Une nuit fiévreuse de 1982, Frédéric Dion écrit et réécrit son premier article pour le journal Libération, sur le prix de la course hippique de l'Arc de triomphe. Mais il patauge, griffe, rature, et rend un papier dont il n'est pas très fier. « Je me dis alors que si l'article n'est pas bon, vaut mieux que je prenne un pseudo pour ne pas y être associé. » L'ancien apprenti jockey pense à Homère, le premier chroniqueur de courses hippiques de l'histoire. « Et surtout à un cheval que je montais et qui a couru l'Arc de triomphe : Homéric. C'est bref, sec, épique. » Finalement, le papier plaît et le pseudo restera.

Dans le journalisme, prendre un pseudo était d'ailleurs chose courante. Laurent Mouchard estimait ainsi « que Mouchard c'est-à-dire 'informateur de police' ne correspondait pas tellement à un journaliste. La question s'est posée au téléphone avec mon rédacteur en chef, en 1979-80, alors que je me trouvais dans une cabine… de la place Jules Joffrin. Je ne savais pas qui c'était. Et finalement c'est bien tombé, il a été maire socialiste, ancien Communard », sourit Laurent Joffrin, l'ex-patron de Libération, journal marqué à guache. Mais sur ses papiers officiels, il est Mouchard.

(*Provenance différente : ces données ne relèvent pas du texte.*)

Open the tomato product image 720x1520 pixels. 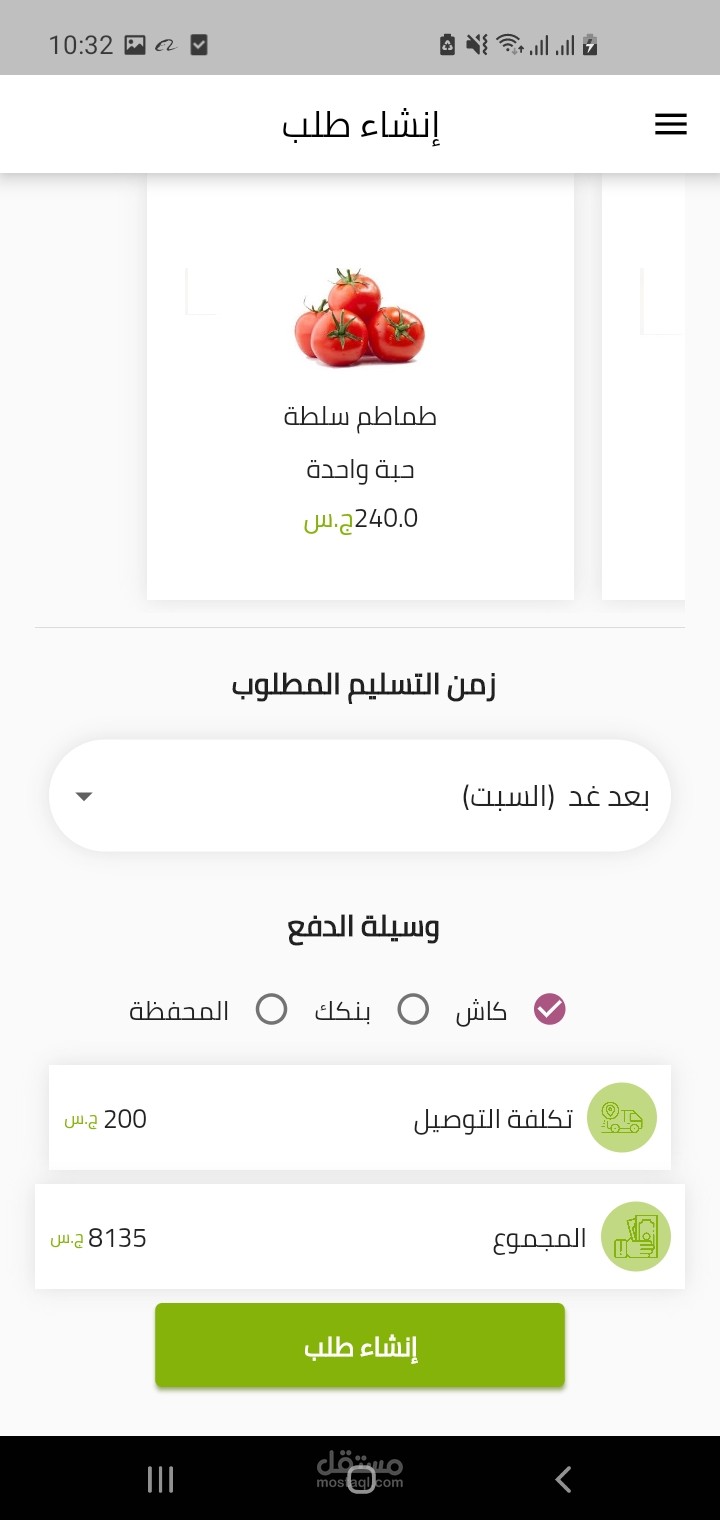point(360,318)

Entreprises : de Veepee à Häagen-Dazs

Vous êtes une entreprise et essuyez une mauvaise réputation ? Une solution, c'est de changer de nom ! Mais attention, ce n'est pas magique, réfrène Bénédicte Laurent, experte en « naming » des marques. Il peut y avoir des ratés : quand elle s'est cherché un nom international, Vente-Privee est devenue Veepee, la prononciation anglaise de ses initiales. Sauf que « Pee » signifie « pipi » outre-Manche… « Une consonance anglophone évoque la jeunesse, le dynamisme, le nouveau, décrit Bénédicte Laurent. Une entreprise qui veut une image traditionnelle, scientifique, médicale, choisit plutôt des sonorités latines ou grecques. » Pas besoin qu'il soit simple à prononcer (prenez Häagen-Dazs) : « Ce qui compte, c'est d'expliquer pourquoi on le change. Dire qu'on reste la même entreprise, mais en mieux. Ce qui est délicat, car cela suppose que ce n'était pas bien avant… »

Et ailleurs…

En Suède, les parents ont trois mois pour attribuer un prénom définitif à leur enfant. C'est même trois ans chez les Tucanos d'Amazonie. En France, le délai très court de 5 jours pour enregistrer le prénom du nouveau-né auprès de l'état-civil remonte à la Révolution française : l'Etat laïc ne voulait pas laisser la primeur à l'Eglise qui baptisait les nouveau-nés. Dans de multiples Etats des Etats-Unis, il n'y a pas de longueur limite au prénom, dans l'Illinois, les chiffres sont autorisés et dans le Connecticut, pas besoin de prénom dans le certificat de naissance.

Quant à la Chine, le prénom est choisi en fonction de multiples critères comme l'horoscope du bébé ou le destin que lui rêvent ses parents. Devenu adulte, il se voit attribuer un nouveau nom par son entourage, en accord avec son caractère.